We followed the same process we used in previous meta-epidemiological studies of RGBs in childhood obesity and adult obesity studies.(5, 12) Our methods were informed by the Cochrane Handbook for Systematic Review of Interventions(13) and are reported, where applicable, according to the Preferred Reporting Items for Systematic review and Meta-Analysis (PRISMA) Scoping Review and Abstract Extension statements (Additional File 1).(14, 15) Consistent with our prior work, a preliminary health behavior intervention represents an initial evaluation of a behavior-focused health intervention with primary goals to test the feasibility, acceptability, preliminary efficacy (or effect sizes) or other developmental features of the intervention.(5) Health behavior interventions were defined as coordinated sets of activities that aim to promote a health behavior by targeting one or more levels of influence, including interpersonal, intrapersonal, policy, community, macro-environments, micro-environments, and institutions.(16-19)

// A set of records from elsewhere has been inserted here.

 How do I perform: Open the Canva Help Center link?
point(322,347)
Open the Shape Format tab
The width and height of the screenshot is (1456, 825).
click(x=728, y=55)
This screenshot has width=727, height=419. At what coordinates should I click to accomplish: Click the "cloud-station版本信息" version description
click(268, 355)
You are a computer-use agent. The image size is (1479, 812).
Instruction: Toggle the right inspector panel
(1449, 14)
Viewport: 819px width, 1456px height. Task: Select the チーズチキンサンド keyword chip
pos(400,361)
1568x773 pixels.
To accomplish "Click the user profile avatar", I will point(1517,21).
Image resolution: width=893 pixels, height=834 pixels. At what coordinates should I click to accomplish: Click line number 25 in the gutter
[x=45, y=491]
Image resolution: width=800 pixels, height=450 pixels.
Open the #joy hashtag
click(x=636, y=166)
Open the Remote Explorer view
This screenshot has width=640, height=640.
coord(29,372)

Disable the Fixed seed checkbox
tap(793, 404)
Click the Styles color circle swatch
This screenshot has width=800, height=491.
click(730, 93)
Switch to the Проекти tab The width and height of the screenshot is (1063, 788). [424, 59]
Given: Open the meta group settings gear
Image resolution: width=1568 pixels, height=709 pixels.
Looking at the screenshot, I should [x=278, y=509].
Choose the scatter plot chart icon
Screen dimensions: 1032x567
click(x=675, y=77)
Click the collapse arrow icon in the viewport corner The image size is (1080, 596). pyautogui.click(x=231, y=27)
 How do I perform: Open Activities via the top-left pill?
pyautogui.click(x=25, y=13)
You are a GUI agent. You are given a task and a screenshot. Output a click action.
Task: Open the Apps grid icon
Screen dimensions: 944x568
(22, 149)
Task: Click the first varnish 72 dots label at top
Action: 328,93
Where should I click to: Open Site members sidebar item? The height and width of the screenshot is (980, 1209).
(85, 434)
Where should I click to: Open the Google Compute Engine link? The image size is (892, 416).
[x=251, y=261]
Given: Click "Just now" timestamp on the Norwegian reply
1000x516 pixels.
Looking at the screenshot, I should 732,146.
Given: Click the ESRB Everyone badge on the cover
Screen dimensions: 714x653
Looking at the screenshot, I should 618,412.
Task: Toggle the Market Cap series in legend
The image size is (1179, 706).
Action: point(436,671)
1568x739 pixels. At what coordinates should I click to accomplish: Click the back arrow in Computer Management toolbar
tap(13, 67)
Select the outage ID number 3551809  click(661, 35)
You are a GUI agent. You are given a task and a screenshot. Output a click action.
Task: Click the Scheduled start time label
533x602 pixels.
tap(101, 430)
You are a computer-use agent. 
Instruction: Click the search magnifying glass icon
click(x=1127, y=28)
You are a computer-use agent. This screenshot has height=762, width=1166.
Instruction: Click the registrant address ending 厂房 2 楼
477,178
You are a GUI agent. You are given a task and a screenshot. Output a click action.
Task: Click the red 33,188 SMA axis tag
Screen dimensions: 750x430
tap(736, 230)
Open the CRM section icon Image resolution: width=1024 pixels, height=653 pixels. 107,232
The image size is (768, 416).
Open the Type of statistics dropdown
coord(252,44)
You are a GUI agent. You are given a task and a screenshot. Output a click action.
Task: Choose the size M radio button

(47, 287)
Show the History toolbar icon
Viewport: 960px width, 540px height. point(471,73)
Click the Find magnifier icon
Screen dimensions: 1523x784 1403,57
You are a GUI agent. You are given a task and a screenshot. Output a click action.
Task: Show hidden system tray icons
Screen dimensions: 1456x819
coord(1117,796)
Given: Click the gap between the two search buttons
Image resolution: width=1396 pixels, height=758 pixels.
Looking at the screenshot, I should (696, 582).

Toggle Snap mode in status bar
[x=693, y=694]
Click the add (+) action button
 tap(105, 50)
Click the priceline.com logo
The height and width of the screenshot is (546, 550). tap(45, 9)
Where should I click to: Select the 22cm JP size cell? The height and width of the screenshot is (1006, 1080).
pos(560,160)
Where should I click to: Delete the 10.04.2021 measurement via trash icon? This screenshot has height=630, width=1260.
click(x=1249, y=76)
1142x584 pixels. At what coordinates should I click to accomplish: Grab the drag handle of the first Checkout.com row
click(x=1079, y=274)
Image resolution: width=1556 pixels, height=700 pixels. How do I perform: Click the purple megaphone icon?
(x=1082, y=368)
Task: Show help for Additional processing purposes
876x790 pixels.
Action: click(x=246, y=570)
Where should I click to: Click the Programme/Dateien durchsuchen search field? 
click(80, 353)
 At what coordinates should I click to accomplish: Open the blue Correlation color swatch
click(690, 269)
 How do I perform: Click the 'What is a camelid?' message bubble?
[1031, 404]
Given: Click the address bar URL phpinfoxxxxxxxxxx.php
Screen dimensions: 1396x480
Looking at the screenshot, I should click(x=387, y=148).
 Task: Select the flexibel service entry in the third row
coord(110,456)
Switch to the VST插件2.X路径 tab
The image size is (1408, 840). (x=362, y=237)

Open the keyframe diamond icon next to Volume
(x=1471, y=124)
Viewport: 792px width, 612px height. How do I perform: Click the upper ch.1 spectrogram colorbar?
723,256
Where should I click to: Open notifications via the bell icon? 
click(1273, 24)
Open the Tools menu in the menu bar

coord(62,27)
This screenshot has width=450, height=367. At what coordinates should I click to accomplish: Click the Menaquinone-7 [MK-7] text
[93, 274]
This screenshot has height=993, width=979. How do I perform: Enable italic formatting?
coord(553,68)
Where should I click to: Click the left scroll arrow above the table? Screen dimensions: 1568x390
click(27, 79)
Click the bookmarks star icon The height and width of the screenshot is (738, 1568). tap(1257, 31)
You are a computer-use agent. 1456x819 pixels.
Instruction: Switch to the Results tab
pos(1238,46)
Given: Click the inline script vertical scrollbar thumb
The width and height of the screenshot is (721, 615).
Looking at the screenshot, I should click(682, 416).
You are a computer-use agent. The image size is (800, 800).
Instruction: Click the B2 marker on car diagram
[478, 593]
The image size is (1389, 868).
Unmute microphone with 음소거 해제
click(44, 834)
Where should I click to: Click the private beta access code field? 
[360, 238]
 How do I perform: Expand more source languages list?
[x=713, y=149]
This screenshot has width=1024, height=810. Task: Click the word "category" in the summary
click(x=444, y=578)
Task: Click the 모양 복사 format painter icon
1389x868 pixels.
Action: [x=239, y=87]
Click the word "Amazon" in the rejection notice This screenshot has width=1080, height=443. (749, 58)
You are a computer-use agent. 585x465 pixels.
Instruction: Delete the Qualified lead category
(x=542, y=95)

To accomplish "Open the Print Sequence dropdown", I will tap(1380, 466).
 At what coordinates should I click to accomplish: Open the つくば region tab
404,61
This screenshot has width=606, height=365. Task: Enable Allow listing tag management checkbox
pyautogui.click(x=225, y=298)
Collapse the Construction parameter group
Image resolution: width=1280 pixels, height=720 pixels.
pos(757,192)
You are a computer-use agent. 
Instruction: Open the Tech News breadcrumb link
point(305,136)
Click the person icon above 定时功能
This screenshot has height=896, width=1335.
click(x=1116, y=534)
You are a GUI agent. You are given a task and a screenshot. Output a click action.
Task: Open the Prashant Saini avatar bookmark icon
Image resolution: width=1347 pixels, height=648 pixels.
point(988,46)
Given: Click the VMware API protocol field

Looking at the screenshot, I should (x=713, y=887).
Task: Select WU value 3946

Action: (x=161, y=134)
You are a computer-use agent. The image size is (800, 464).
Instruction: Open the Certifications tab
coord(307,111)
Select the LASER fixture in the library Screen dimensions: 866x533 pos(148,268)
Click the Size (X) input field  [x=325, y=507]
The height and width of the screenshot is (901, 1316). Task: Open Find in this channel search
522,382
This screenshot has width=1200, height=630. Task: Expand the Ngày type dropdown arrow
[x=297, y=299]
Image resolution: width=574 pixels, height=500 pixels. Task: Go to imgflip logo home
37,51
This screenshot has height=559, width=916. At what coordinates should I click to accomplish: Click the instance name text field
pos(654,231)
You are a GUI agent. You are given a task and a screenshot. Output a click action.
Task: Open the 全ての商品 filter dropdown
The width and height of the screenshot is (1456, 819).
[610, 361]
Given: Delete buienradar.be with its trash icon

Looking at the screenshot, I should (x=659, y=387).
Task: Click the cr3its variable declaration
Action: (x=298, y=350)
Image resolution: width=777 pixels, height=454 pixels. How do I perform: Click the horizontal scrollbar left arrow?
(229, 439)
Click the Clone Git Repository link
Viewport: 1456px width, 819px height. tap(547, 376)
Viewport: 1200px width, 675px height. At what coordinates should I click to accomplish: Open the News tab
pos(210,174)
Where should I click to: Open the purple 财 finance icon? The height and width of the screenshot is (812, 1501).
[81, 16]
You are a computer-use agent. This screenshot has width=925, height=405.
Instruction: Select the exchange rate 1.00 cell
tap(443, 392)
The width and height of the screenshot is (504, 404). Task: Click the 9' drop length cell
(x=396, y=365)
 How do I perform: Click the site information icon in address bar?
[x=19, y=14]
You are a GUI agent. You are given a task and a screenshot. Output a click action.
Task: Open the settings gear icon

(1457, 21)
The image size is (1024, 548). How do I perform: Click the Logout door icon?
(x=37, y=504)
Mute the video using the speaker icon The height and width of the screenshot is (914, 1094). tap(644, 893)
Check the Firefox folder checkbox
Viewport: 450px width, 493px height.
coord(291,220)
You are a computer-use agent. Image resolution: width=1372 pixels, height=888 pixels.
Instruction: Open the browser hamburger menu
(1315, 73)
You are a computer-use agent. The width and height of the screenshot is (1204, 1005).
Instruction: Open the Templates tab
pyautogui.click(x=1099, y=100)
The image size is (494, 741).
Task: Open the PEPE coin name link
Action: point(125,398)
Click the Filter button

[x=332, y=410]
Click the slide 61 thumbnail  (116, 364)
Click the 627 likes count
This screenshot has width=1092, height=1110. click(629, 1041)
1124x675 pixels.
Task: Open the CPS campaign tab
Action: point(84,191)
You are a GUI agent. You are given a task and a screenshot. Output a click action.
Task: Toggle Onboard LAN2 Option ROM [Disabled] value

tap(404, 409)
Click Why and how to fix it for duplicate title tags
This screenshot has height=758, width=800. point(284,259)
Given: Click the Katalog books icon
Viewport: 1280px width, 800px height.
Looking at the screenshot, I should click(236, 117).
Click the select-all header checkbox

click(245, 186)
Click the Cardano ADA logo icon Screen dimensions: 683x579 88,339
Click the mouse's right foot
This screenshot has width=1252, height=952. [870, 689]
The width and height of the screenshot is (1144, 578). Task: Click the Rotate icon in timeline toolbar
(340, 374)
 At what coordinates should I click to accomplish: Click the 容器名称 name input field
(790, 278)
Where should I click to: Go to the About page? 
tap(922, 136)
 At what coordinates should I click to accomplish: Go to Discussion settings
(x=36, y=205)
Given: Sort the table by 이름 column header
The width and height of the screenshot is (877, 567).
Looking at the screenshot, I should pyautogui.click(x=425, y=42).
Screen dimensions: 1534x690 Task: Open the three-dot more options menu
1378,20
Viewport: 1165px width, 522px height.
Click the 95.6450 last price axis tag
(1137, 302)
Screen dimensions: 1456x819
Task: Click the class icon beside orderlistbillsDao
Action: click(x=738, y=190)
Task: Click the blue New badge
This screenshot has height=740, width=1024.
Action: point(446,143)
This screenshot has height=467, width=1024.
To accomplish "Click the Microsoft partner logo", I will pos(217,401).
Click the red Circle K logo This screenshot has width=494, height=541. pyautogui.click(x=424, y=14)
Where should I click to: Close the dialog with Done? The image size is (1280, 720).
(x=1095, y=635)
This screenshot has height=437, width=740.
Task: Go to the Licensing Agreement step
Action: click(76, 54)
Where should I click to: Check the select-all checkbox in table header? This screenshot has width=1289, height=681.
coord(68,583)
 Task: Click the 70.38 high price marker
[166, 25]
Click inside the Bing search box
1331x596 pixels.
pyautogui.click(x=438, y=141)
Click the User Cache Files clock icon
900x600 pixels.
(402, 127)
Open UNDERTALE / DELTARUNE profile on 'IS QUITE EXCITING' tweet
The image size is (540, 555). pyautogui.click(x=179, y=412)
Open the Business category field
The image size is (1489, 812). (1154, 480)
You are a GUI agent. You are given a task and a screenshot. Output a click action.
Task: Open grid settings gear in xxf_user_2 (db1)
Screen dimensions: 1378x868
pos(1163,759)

Data Sources & Search Strategy
Our team used the following procedures to identify pairs of preliminary studies and their subsequent larger trial of the same or similar behavior intervention addressing tobacco use disorder, alcohol use disorder, interpersonal violence, or behaviors related to increased sexually transmitted infections. In Step 1, we used controlled vocabulary terms (e.g., MeSH and Emtree), free-text terms, and Boolean operators to identify systematic reviews and/or meta-analysis across OVID Medline/PubMed; Embase/Elsevier; EBSCOhost; and Web of Science databases.(20) The search strategy and syntax are provided in Additional File 2. In Step 2, our team uploaded identified systematic reviews and/or meta-analysis into an EndNote Library (v. X9.2) where they were reviewed by at least one trained research assistant (LV, KR) prior to retrieving full-text articles of all included studies within each review. In step 3, we retrieved the full-text articles included within each systematic review and/or meta-analysis uploaded them into NVivo (v.12, Doncaster, Australia). NVivo text search query was used to identify each study included within each systematic review and/or meta-analysis as either a (1) self-identified preliminary testing of an intervention (e.g., contained the words “pilot”, “feasibility,” “preliminary,” “proof-of-concept,” “vanguard,” “novel”, or “evidentiary” (16, 21, 22) or (2) a larger-scale trial referring to prior preliminary work to flag sections of text (e.g., “protocol” “previously”, “rationale”, “elsewhere described”, “prior work”, “informed by”). In Step 4, we used forward and backward citation searches to pair studies. Studies identified as large-scale trials were “followed back” using the references in the publication to identify preliminary testing and publication of an intervention within the body of the article. Studies identified as preliminary studies were “followed forward” using the Web of Science Reference Search interface (e.g., identify subsequent published studies referencing the identified preliminary study as informative preliminary work). Successfully paired preliminary studies and large-scale trials were catalogued in Excel (Microsoft) and referred to as ‘study pairs.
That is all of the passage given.